* **Attività**:
1) Trascrivi dall'articolo sul Consiglio Ue il passo che comincia con le parole "a cura di Flavio" e termina dopo "alle minacce crescenti.".
2) Riprendi l'articolo sul Consiglio Ue e proseguilo dal punto in cui finisce.

* **Blocco di testo**:
★ ★ ★ ★ ★

L'intervista

Attacchi informatici e minacce ibride al centro del Consiglio Ue. Stefano Mele: “Ampliare la clausola di difesa reciproca”

a cura di Flavio Fabbri |

L’Unione europea di fronte la grande sfida della cybersecurity. Vertice del Consiglio europeo per confrontarsi sul tema e trovare nuove soluzioni in termini di strumenti e misure di risposta. Non solo difendersi, ma anche saper sviluppare capacità di reazione appropriata alle minacce crescenti.

Si chiude oggi la riunione del Consiglio europeo, riunitasi in videoconferenza per discutere dell’attuale situazione della pandemia Covid-19 e di come far fronte alle minacce per la salute, delle relazioni nel bacino del mediterraneo e soprattutto dei temi strategici della sicurezza e della difesa.

★ ★ ★ ★ ★

* **Dati mostrati**:
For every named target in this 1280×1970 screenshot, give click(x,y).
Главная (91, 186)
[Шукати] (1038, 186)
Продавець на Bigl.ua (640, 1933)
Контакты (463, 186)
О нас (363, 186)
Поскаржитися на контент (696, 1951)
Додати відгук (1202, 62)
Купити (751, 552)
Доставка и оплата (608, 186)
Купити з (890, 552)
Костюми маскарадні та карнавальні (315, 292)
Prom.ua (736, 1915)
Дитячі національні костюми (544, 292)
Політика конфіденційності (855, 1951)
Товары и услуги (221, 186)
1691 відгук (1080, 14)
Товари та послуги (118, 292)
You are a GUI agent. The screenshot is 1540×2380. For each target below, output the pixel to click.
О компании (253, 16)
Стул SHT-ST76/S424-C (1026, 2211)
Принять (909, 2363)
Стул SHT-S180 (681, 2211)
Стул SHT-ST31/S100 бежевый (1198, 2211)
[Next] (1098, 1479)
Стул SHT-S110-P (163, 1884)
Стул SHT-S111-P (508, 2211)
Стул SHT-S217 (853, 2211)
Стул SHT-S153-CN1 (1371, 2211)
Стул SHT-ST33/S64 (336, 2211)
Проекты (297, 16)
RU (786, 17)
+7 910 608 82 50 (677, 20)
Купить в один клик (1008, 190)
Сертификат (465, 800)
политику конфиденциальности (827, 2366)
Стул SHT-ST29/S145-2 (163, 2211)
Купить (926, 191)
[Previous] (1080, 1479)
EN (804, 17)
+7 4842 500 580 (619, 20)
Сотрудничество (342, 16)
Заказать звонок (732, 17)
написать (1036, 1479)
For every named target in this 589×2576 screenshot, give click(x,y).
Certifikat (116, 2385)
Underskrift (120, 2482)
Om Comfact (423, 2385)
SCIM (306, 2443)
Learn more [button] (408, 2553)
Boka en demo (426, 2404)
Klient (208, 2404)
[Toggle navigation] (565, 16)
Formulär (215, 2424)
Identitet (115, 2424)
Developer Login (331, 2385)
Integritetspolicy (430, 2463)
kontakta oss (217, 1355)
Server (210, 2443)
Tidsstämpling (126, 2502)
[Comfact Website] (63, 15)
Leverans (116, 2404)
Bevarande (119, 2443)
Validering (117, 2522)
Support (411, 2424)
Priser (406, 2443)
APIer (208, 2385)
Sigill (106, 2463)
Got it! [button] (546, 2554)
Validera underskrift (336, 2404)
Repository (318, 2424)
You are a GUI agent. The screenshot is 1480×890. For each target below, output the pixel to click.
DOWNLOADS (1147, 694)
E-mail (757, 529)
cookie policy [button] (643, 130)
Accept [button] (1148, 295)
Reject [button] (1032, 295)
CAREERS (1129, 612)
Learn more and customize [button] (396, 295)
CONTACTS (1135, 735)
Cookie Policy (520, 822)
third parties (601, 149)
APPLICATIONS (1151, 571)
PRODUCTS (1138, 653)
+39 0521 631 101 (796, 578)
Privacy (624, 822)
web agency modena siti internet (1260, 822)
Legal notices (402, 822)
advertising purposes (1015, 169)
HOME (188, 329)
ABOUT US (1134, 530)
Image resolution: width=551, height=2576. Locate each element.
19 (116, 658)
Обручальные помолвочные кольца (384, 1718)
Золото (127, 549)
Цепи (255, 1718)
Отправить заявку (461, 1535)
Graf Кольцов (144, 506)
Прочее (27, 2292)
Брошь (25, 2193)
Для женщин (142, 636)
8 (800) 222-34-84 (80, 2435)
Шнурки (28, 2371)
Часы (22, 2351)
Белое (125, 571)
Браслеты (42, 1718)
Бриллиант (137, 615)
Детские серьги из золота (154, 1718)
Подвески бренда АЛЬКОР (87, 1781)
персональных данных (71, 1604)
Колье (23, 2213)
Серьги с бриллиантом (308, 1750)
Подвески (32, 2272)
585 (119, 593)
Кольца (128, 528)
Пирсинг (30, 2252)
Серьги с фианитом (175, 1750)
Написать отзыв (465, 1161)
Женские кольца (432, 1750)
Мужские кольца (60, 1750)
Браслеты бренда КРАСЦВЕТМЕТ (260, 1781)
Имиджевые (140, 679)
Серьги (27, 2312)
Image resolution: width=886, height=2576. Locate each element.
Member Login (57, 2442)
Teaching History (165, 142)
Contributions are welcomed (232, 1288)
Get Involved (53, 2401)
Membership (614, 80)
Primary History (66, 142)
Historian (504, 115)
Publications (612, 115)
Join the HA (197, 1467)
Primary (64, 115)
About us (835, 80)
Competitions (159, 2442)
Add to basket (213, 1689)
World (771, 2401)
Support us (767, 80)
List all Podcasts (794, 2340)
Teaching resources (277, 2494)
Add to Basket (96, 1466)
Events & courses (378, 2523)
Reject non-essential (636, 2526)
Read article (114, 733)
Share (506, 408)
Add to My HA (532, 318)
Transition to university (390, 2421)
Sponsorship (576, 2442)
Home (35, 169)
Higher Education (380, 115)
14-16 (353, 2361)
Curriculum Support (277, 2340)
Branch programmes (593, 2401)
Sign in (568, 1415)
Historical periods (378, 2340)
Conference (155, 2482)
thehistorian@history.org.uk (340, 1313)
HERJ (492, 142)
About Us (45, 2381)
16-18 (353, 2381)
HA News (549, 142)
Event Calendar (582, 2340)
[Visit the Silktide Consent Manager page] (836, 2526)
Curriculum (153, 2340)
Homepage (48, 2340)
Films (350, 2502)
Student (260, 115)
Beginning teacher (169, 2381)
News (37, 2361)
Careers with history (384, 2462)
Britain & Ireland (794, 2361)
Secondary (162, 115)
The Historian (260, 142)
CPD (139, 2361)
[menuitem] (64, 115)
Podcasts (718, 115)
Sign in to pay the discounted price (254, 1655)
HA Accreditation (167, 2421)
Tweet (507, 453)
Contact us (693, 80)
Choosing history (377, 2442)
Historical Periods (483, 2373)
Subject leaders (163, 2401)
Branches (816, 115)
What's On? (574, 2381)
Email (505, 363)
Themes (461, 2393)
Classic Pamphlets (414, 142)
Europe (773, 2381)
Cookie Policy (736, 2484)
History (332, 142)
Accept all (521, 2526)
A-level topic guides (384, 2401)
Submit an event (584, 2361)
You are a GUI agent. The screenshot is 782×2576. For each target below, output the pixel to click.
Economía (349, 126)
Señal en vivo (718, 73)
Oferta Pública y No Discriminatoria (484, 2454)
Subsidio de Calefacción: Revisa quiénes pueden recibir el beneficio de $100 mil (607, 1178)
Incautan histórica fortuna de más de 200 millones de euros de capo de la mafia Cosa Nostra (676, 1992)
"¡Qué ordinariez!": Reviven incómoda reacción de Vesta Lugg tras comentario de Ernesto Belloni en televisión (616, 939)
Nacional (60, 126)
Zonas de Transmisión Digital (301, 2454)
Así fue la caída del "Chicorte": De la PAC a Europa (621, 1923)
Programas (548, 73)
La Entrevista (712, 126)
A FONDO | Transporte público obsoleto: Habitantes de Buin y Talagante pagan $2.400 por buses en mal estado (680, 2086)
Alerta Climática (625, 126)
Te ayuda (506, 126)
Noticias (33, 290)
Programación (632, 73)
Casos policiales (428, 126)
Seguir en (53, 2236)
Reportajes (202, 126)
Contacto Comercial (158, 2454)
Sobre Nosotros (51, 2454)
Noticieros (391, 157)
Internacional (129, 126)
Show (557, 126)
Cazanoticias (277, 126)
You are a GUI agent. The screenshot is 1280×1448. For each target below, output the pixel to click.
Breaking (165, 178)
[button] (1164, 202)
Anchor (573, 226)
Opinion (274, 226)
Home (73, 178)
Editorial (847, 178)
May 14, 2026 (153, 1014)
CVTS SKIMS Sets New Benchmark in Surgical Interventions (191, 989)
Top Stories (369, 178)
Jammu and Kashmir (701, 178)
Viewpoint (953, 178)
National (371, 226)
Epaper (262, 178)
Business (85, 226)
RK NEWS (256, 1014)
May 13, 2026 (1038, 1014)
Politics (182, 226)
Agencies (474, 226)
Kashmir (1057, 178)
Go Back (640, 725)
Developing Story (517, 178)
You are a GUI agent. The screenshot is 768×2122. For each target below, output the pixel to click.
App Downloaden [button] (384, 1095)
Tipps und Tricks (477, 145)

★ ★ ★ ★ ★

* **Esercizi risolti**:
1)
a cura di Flavio Fabbri |

L’Unione europea di fronte la grande sfida della cybersecurity. Vertice del Consiglio europeo per confrontarsi sul tema e trovare nuove soluzioni in termini di strumenti e misure di risposta. Non solo difendersi, ma anche saper sviluppare capacità di reazione appropriata alle minacce crescenti.

2)
Proprio su questi ultimi punti, sulla politica di sicurezza e sulla difesa europea, i leader europei si sono confrontati oggi in maniera approfondita, concentrandosi su più fronti, dallo sviluppo dei partenariati dell’Unione nel settore della sicurezza e della difesa (in particolare con la NATO) al riesame delle iniziative in materia di investimenti nella difesa, di sviluppo delle capacità e prontezza operativa, fino al lavoro da svolgere per accrescere la resilienza europea, in special modo nei confronti degli attacchi cibernetici e delle cosiddette minacce ibride.

Tra gli interventi più rilevanti, quello del segretario generale della NATO, Jens Stoltenberg, centrato su come migliorare la nostra capacità collettiva di risposta alle sfide e alle minacce per la sicurezza.

Attacchi informatici e minacce ibride, infatti, sono temi considerati centrali per la cooperazione strategica tra Ue e NATO, tra cui rientrano anche le “capacità di difesa” e lo “sviluppo di capacità”.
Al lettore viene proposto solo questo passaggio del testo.